Sunday, July 21, 2019

Call to Fast, Pray, Read: Week Four

The praise band led us in singing Indescribable today.  The lyrics brought to mind Isaiah's description of God, the one who extends the sky, stabilizes the earth, and brings forth the cosmos.  Some part of me is certain that this perspective is true. We do worship an awesome, indescribable God, and we should resist the tendency to domesticate or diminish the divine into something more comforting.

After this praise song, the guest preacher shared a story of his brother's ministry in a maximum-security prison in the Congo.  The brother was a political prisoner; a dissident whose only crime was his opinion that no one is above the law not even the President of the DRC.

Hearing a positive example of the UMC in Congo was an important counterpoint to the accusation that African UMs are the primary reason why the denomination continues to discriminate against the LGBTQ+ community.  Love of enemy includes replacing a one-dimensional caricature with a more nuanced representation.  God is beginning that work in me.

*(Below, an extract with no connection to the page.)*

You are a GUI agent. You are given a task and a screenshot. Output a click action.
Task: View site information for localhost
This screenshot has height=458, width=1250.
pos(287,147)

After the story, the preacher issued a call for unity that focused on two points:
1)  We are filled with the power of God
2)  We should use that power to speak faith, hope, and joy into the lives of others

While he preached, I thought of John Wesley's understand of grace.  In his writings, Wesley equated grace with the power of God's love.  By faith, we can perceive that power and our perception evokes a response.  Typically, that response takes one of three forms: our faith is strengthened, we are convicted of sin, or we grow in love of God and neighbor.

The guest preacher taught a unity based on faith and love, which are the comforting sides of God's power.  However, to be true to UM doctrine the sermon should have included an example of bringing people together by rebuking, disturbing false peace, and calling for confession.

Isaiah rebuked the worship of the small gods represented by idols.  I am rebuking a form of church unity that is comfortable with discrimination.

Sunday, July 14, 2019

Call to Fast, Pray, Read: Week Three


God of the Blind and the Deaf

The lessons of Isaiah 41 & 42 were feeling Other.
Prophecies directed at exiles of Abraham, Isaac, Jacob.
Jewish tribes indebted to Cyrus and his Gentile liberality.
No me. Not mine. Not our historical conundrum.

Scriptural misappropriation would complicate discernment
I feared.

Until I found the ground of my faith in the words of Isaiah 42: 16-19.
The seeing and the hearing who confidently proclaim forward possibilities
Are not dependant on Isaiah's God, who is followed by the desperate and humbled.

I will glory in my lack of insight.
I will celebrate my failure to discern.
I will work with those similarly afflicted
Stumbling and hesitant
Yet expecting to be oriented
In God's time and manner

All of us-- leaders, members, disaffiliated, those who rule over them
We can not see or hear the way we should go.
Our only hope is in the God who guides those willing to admit their blindness and deafness
to the future.

Sunday, July 7, 2019

Call to Fast, Pray, and Read Week Two

αλλάξουσιν ισχύν (Isaiah 40: 31)
in case the reader missed it, the next verse repeats it
αλλάξουσιν ισχύν (Isaiah 41:1)

For the God-awaiting, and for the rulers over them, and for the one who brings justice


It appears miniscule floating in the middle of all this white space. To Isaiah, it’s central.

Strength, Power, Might, Force, Ability, Am/Is/Are-ness

This hard-to-translate-into-English-because-of-its-layers-of-meaning word, The Book of Isaiah repeats 15 times over 13 chapters.

That’s hard to miss in the Greek.

Isaiah is a prophet of justice proclaiming a power that can bring to life his prophetic vision. God, as the source of this justice-achieving power, is able to imbue humans with it.


Gamers have a phrase-- Power Up. It refers to finding an object in a video game that gives the player an extra ability. It might be heftier firepower, stronger shields, longer life, greater speed, claiming objects that make the game easier to play and winning it more likely is a power up.

God’s power, according to Isaiah, is something along these lines. Isaiah is not describing a human power, such as force of personality or strength of intelligence, but instead Isaiah’s message conceives of God’s power as an in-addition-to and other-than our natural abilities.

“Renews their strength” is not an adequate translation of αλλάξουσιν ισχύν. “Adds another ισχύν” to those they already have, is closer to the Greek.

I’ve spent this week contemplating how I’ve been powered up by God in the past. What kept coming to mind is the number of times that God gave me the ability to love my enemies and pray for my persecutors. Definitely not a strength that comes to me naturally.

I admit to a certain amount of grumpiness that in the midst of justice-seeking discernment of UMC next steps, “love your enemies” is the lesson God imparted. Apparently, I needed reminding.

I suspect that the ισχύν given is different depending on the needs of the individual. God has given me love of enemies. What power is God imbuing you with that will aid the movement forward?